## Exercise description
Starting at the line with "The height and width of the screenshot is (110, 219).", set down each line of the entries below through the last one, exactly as it stands.

## Data extracted from a collection

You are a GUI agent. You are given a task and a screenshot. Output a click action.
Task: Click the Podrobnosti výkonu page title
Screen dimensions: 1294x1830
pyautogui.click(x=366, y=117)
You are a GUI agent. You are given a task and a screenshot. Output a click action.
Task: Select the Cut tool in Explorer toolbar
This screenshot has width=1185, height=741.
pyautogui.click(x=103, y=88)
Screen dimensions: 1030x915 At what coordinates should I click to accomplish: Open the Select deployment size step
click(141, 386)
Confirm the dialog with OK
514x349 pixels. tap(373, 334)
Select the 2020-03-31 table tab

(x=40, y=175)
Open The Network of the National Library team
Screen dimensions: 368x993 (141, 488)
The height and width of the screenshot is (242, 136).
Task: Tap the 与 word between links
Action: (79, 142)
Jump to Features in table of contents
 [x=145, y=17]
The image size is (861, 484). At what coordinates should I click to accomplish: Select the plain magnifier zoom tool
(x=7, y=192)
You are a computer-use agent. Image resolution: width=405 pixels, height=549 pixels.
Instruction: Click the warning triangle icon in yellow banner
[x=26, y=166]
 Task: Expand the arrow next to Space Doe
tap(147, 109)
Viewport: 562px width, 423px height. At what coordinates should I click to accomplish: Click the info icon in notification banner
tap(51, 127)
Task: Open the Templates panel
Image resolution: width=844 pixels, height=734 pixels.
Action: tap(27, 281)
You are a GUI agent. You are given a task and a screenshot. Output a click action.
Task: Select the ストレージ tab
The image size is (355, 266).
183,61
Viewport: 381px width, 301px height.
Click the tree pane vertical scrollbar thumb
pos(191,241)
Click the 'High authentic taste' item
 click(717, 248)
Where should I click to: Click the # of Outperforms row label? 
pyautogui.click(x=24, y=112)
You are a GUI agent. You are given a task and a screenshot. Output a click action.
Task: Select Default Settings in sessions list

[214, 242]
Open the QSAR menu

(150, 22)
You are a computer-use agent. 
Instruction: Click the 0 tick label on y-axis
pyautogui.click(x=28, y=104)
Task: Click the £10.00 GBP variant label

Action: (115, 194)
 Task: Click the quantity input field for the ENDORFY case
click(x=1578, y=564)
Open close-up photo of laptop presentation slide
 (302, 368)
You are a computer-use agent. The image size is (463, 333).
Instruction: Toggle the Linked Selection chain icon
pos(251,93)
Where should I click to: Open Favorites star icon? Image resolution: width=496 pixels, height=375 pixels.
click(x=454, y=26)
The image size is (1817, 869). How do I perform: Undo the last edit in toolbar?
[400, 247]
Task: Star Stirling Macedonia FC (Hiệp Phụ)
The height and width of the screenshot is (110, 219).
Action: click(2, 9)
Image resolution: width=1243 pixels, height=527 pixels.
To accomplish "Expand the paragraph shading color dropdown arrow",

## The answer
The height and width of the screenshot is (110, 219).
Action: click(2, 9)
Image resolution: width=1243 pixels, height=527 pixels.
To accomplish "Expand the paragraph shading color dropdown arrow",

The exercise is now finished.